Evil, the insidious evil of slavery, the debase brutal offensive physical treatment. The determination to destroy the spirit, to make a people subject in fear. Violent, unspeakable horrors, torture chambers, grown men and women gagged, bound, stretched, beaten, raped, sodomized, lashed with cat o'nine tails, thrown in boxes, buried in the heat, all in the name of submission.

It was difficult to watch the account on screen, as The Birth of a Nation is a true story and the account of a gifted preacher, a black man, free long before the noose ended his life. He was called to give the soul freedom and hope of physical freedom to those held in bondage.

Throughout the film Nat has visions, an ear of corn filling with blood, a foretelling of the battle and the blood would spill into the fields, of angels.

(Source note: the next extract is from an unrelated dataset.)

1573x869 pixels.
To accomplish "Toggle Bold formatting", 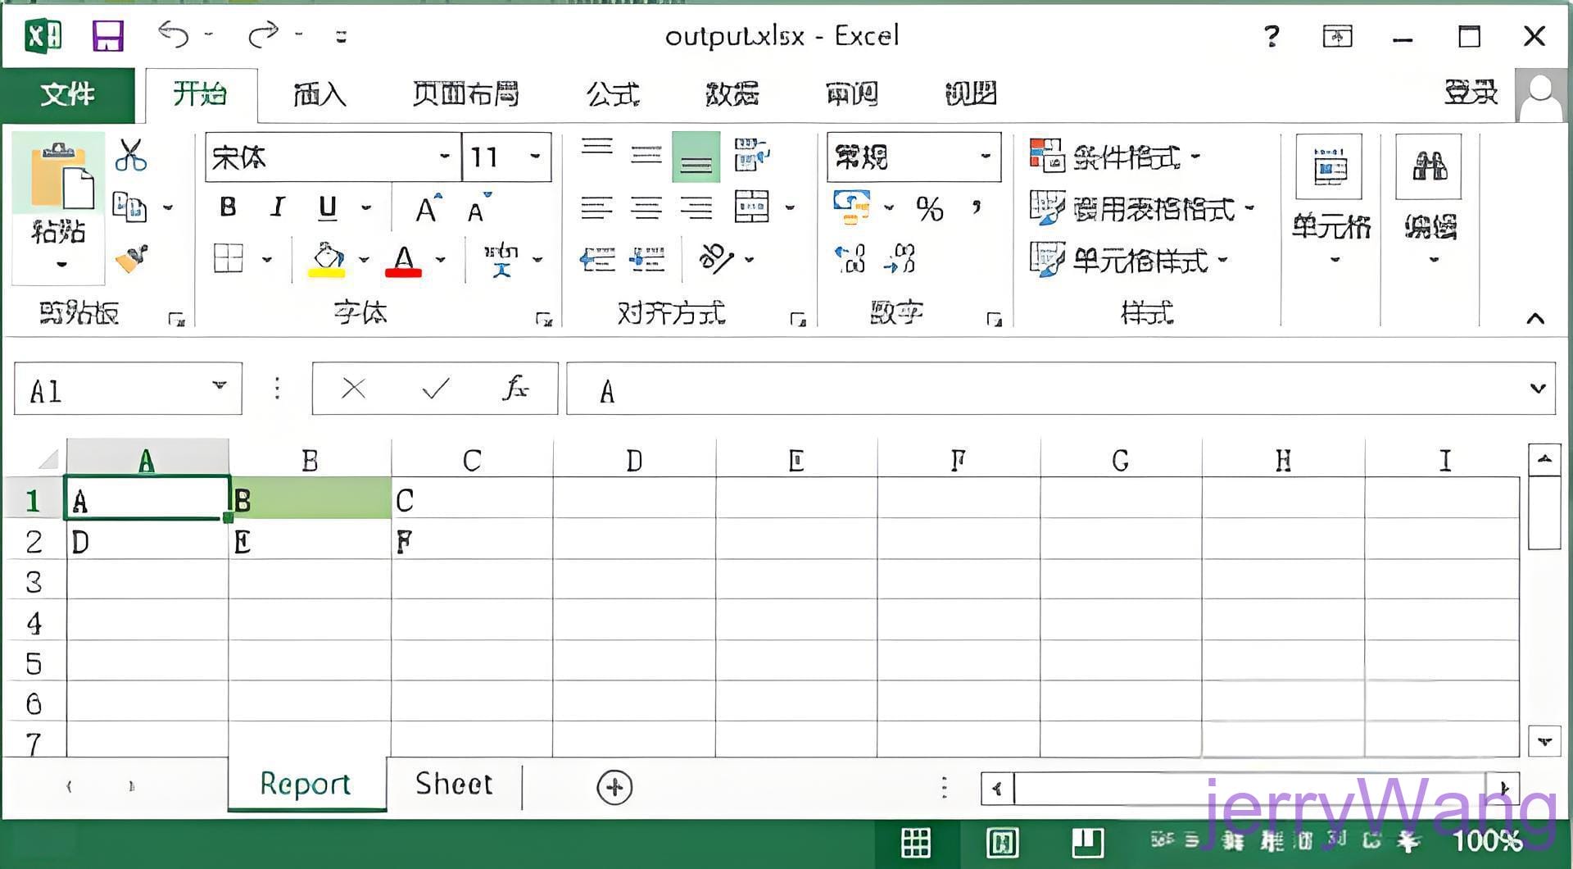I will click(229, 207).
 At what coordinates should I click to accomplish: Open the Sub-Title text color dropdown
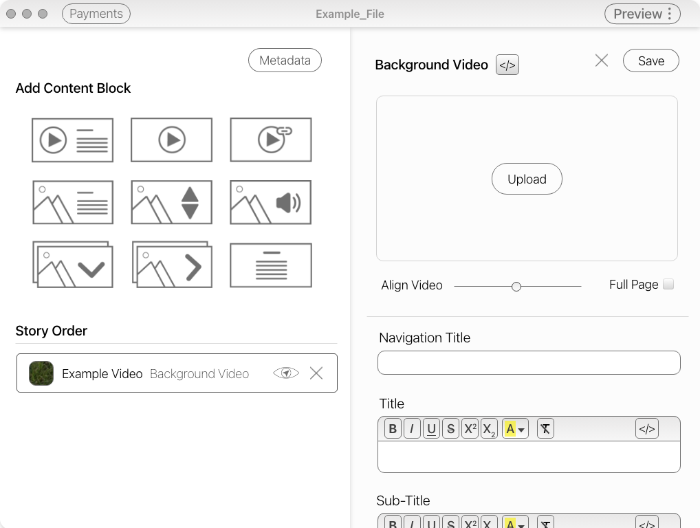515,523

The Birth of a Nation also depicts how the soul of the good man, of someone who knew right from wrong, is pulled, dragged down with each compromise into becoming what he saw, not what he revered, or desired, simply what he saw others tolerate without external repercussion, his own internal torment was calmed by the drink.

The Birth of a Nation is filled with deeply resonating performances and talented actors. Gabrielle Union, who does not speak throughout the entire film, is shown in beauty and in distress. Her ability to project both emotions without words attests to her profound talent. I want to add should Academy Award nominations be available for non-speaking roles, as it is for the performance, I would certainly suggest her's is Oscar worthy.

The Birth of a Nation is graphic. It is brutal. It depicts a life of torture and hatred of violence and good men turning bad through influence.

Of course, the Nat Turner story is well known. He led a revolution, the Negroes who tolerated the repeated torture and violence rose up and determined to end their slavery and be free fought back.

The revolt brought a hell upon the surviving Negroes that they had never imagined and was best summed up by Isaiah, Master Turner's House Negro, played by Roger Guenveur Smith, upon hearing of the revolt, "We dead already."

"A Strange Fruit" played while the camera panned the Magnolia trees.

To say I liked The Birth of a Nation is, and I've felt this recently, a betrayal to the subject. A film that must be seen and must be understood of a season in American history that should not be repeated.

Removing the chains and keeping the mind enslaved and subject to torture is not freedom. Public shaming, brutality, physical violence and abuse is not a free people. Controlling the mind, influencing others to participate in the subjection of anyone, males, females, children, is not a free people.

The storytellers, those who are enlightened, have the responsibility to present truth and continue to free the people from the mental torture, from fear that incapacitates, mutes, kills and destroys destinies.

I expect The Birth of a Nation to be around during awards season and I also expect to hear media rants after the announcements, as per usual, of the Oscars biggest snubs.

The Birth of a Nation opens Friday, October 7, everywhere. It is not to be missed.